#### WHAT YOU NEED TO DO:
Reproduce the passage of the biotech deal review below, from "Welcome to your" to "major biotech news.".

══ TEXT UNDER STUDY ══

Welcome to your Monday Biotech Deal Review for April 22, 2013! Aeterna Zentaris has had a busy two weeks on the commercial front, signing agreements with Merck and Ergomed. However, there was a lot more action as well. Hit the break to catch up on the week’s major biotech news.
Valeant Pharmaceuticals International, Inc. (NYSE: VRX, TSX: VRX) and Obagi Medical Products, Inc. (NASDAQ: OMPI) announced that the applicable waiting period under the Hart-Scott-Rodino Antitrust Improvements Act of 1976 (“HSR”) with respect to the previously announced tender offer by its indirect wholly-owned subsidiary, Odysseus Acquisition Corp. (“Purchaser”), for all of the outstanding shares of common stock of Obagi Medical Products, Inc. at a price of $24.00 per share, net to the seller in cash, without interest (less any required withholding taxes) and subsequent merger of Purchaser with Obagi expired at 11:59 p.m., New York City time April 19, 2013. The expiration of the HSR waiting period satisfies one of the conditions to consummate the tender offer. The completion of the tender offer is also conditioned on approval of the transactions by the Antimonopoly Committee of Ukraine (the “AMC”) for purposes of compliance with applicable Ukrainian antimonopoly law and the tender of a majority of the outstanding shares of common stock of Obagi (on a fully diluted basis).
Ovid Capital Ventures Inc. (TSXV: OCA.P) has announced that it has signed a non-binding letter of intent (the “LOI”) with iTech Medical, Inc., (PINK: IMSU) a corporation existing under the laws of Delaware (“iTech”), which outlines the general terms and conditions pursuant to which Ovid and iTech would be willing to complete a transaction that will result in a reverse take-over of Ovid by the shareholders of iTech (the “Transaction”). The LOI was negotiated at arm’s length and is effective as of April 18, 2013. The LOI is to be superseded by a definitive merger, amalgamation or share exchange agreement (the “Definitive Agreement”) to be signed on or before June 30, 2013 (or such other date as may be mutually agreed in writing between Ovid and iTech). The Transaction is subject to requisite regulatory approval, including the approval of the TSX Venture Exchange (the “TSXV”) and standard closing conditions, the approval of the directors of each of Ovid and iTech of the Definitive Agreement and completion of due diligence investigations to the satisfaction of each of Ovid and iTech, as well as the conditions described below. The legal structure for the Transaction will be confirmed after the parties have considered all applicable tax, securities law and accounting efficiencies, however, it is currently contemplated that the transaction will be structured as an exchange of securities.

═══
══ PROVIDED MATERIAL ══

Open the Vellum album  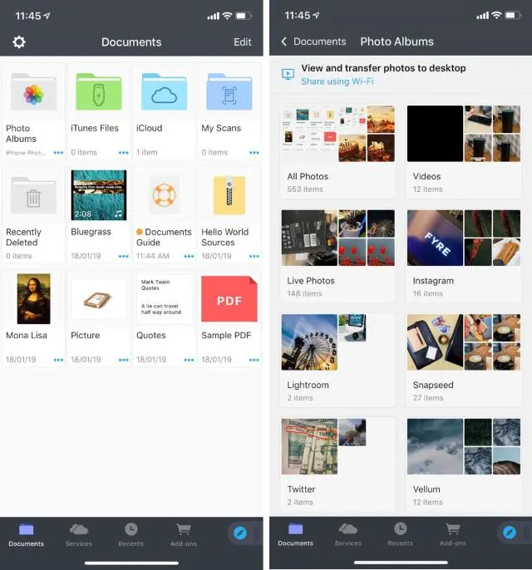pos(464,463)
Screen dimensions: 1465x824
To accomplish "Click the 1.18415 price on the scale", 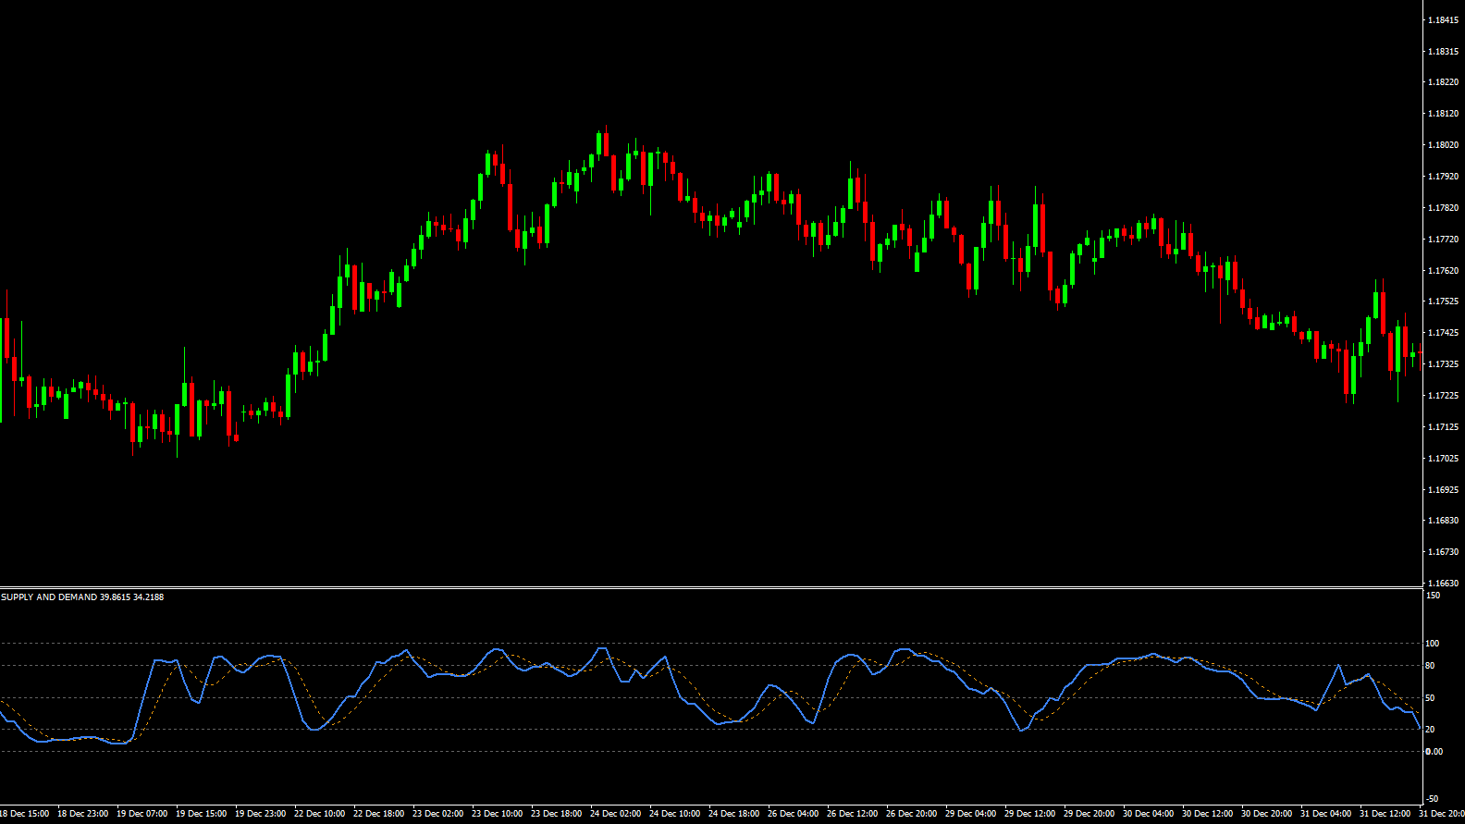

═══

#### EXERCISE RESULT:
Welcome to your Monday Biotech Deal Review for April 22, 2013! Aeterna Zentaris has had a busy two weeks on the commercial front, signing agreements with Merck and Ergomed. However, there was a lot more action as well. Hit the break to catch up on the week’s major biotech news.